CONSIGNES DE L'EXERCICE.
1) Reproduisez à l'identique le passage de l'extrait sur la ludothèque L'Arche aux jouets qui commence aux mots « En 2018, lors » et s'arrête après « de 20 ans ? ».
2) Indiquez si chacune des affirmations suivantes est conforme à l'extrait sur la ludothèque L'Arche aux jouets, en répondant par oui ou par non et en citant les mots décisifs de l'extrait : (a) le salon Autonomic mentionné s'est tenu à Lille en 2018 ; (b) la ludothèque est réservée aux membres de l'association ; (c) Séverine Zeraoulia y travaille depuis près de 20 ans.

::: EXTRAIT DE RÉFÉRENCE :::

En 2018, lors du salon Autonomic de Lille, les jeux et outils de Hop’Toys étaient dignement représentés par la ludothèque l’Arche aux jouets. Ce service de l’association Les Papillons Blancs de Roubaix proposait en effet de faire découvrir certaines nouveautés du catalogue et ses jouets incontournables. Récemment, nous avons pris des nouvelles de la ludothèque grâce à Séverine Zeraoulia. On vous invite donc à (re)découvrir cette ludothèque « ouverte à tous » et ses évolutions depuis 4 ans.
Séverine, pouvez-vous nous présenter la ludothèque L’Arche aux jouets, où vous travaillez depuis près de 20 ans ?

::: DONNÉES RECUEILLIES :::

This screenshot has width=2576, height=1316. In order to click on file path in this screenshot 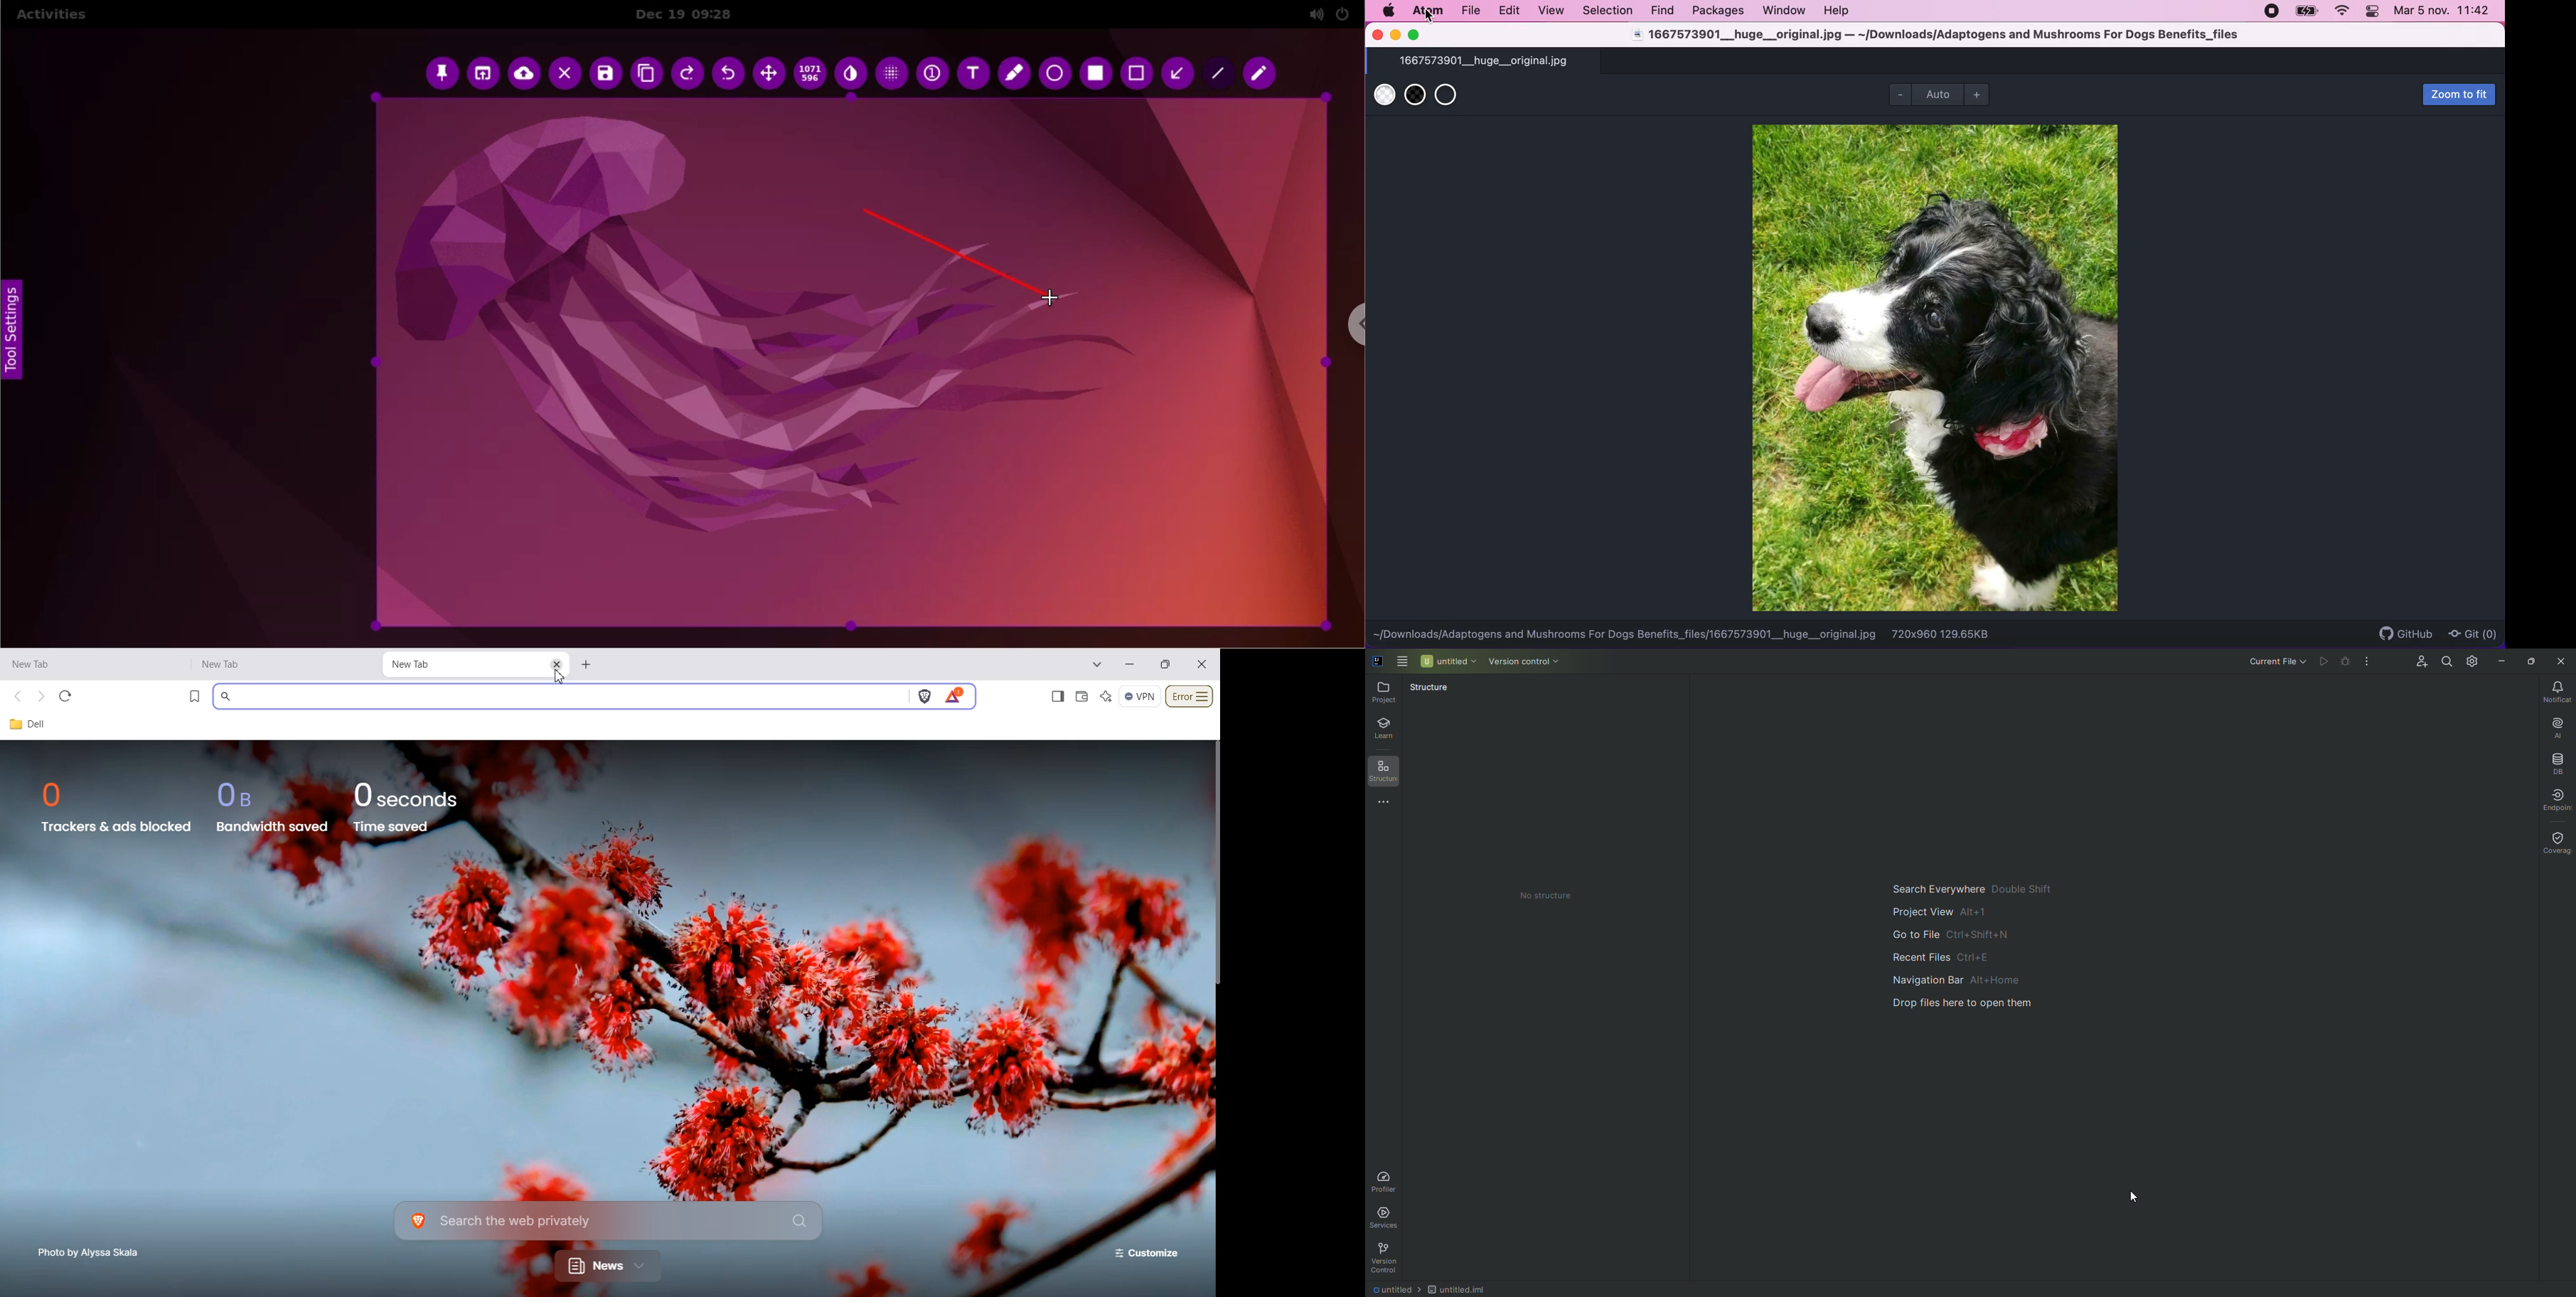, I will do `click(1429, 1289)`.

:::

RÉSULTATS PAR TÂCHE.
1)
En 2018, lors du salon Autonomic de Lille, les jeux et outils de Hop’Toys étaient dignement représentés par la ludothèque l’Arche aux jouets. Ce service de l’association Les Papillons Blancs de Roubaix proposait en effet de faire découvrir certaines nouveautés du catalogue et ses jouets incontournables. Récemment, nous avons pris des nouvelles de la ludothèque grâce à Séverine Zeraoulia. On vous invite donc à (re)découvrir cette ludothèque « ouverte à tous » et ses évolutions depuis 4 ans.
Séverine, pouvez-vous nous présenter la ludothèque L’Arche aux jouets, où vous travaillez depuis près de 20 ans ?

2)
(a) Oui : « En 2018, lors du salon Autonomic de Lille ».
(b) Non : « ouverte à tous ».
(c) Oui : « où vous travaillez depuis près de 20 ans ».